The cost of red and green tape on Australian businesses has more than doubled to $160 billion since 2013, driving closures across forestry, fisheries, agriculture and mining. That is according to retired forester John O’Donnell, who has called for a Productivity Commission-led review of all federal, state and local legislation.
The $160 billion figure, drawn from Mandala Partners’ 2025 research, represents 5.8 per cent of GDP and is a sharp increase from a 2013 estimate of $65 billion. It comes as federal legislation has grown by 142 per cent since 2000, with boards now spending more than half their time on compliance rather than investment.
Housing construction productivity has fallen 53 per cent over 30 years, whilst broader labour productivity has risen 49 per cent over the same period, according to Productivity Commission data released in 2025. Dwellings completed per hour worked have collapsed, even as the wider economy has become more efficient.

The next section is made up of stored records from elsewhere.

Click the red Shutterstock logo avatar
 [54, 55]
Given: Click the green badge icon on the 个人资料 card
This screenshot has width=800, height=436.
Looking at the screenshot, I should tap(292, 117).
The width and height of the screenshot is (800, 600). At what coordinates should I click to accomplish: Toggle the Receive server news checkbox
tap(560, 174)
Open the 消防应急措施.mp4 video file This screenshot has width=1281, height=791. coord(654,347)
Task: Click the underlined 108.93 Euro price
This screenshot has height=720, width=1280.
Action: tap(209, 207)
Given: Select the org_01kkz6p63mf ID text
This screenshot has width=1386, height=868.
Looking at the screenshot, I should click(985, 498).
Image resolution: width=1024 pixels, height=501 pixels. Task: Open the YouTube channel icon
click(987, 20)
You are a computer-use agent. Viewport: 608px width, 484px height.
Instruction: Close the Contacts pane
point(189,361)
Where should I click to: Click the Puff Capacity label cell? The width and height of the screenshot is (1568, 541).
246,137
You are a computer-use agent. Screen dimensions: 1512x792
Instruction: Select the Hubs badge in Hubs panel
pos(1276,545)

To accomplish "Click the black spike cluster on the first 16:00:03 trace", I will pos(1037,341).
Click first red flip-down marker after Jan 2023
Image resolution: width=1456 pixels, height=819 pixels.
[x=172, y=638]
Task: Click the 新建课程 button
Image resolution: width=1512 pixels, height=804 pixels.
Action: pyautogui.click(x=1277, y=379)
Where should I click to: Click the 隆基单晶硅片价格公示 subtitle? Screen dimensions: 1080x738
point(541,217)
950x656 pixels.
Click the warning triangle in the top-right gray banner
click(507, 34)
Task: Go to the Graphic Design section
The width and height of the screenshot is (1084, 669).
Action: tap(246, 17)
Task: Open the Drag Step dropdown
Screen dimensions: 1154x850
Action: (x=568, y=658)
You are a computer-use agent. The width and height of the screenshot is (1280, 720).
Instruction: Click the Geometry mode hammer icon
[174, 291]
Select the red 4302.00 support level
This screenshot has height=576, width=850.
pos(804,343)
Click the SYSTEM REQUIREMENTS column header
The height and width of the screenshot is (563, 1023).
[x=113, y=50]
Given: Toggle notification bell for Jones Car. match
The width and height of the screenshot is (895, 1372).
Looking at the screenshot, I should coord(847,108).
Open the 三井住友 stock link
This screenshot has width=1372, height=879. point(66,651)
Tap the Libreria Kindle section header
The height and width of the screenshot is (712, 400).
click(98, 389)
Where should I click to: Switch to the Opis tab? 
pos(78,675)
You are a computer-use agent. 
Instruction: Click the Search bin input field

Primary industries have borne the heaviest impact, with forestry, fisheries, agriculture and mining all facing closures, lost investment and increased sovereign risk. O’Donnell argues regulatory expansion has created a system that ‘burdens the nation rather than building it,’ pointing to federal and state laws he says have caused serious damage to Australia’s primary industry sector.
Manufacturing now represents just 5.1 per cent of GDP, a decline O’Donnell argues has been accelerated by regulatory burdens that make domestic production uncompetitive against imports. Those regulatory costs flow through to consumers as higher prices and slower economic growth, squeezing households already facing cost-of-living pressures.
Environmental regulation is a key area where regulatory creep has become contentious, and O’Donnell points to frameworks that delay projects and reduce landholder autonomy. He warns of a lack of formal science verification across Productivity Commissions and Audit Offices, describing this gap as undermining policy credibility.

Bushfire management is where the regulatory consequences are starkest for O’Donnell, who has long argued for low-intensity, maintenance-based fuel-reduction burning to reduce bushfire loads. He cites research by Boer and colleagues (2009) showing prescribed burning significantly reduced both the incidence and the extent of unplanned bushfires, whilst arguing that current laws often hinder proactive fire management.
Disaster preparedness has been chronically underfunded, with every dollar invested in preparation saving $13 on average in economic costs. O’Donnell is calling for Productivity Commission-led reviews that are ‘free from political influence and activist agendas,’ to overhaul what he describes as a bloated and inconsistent legislative system.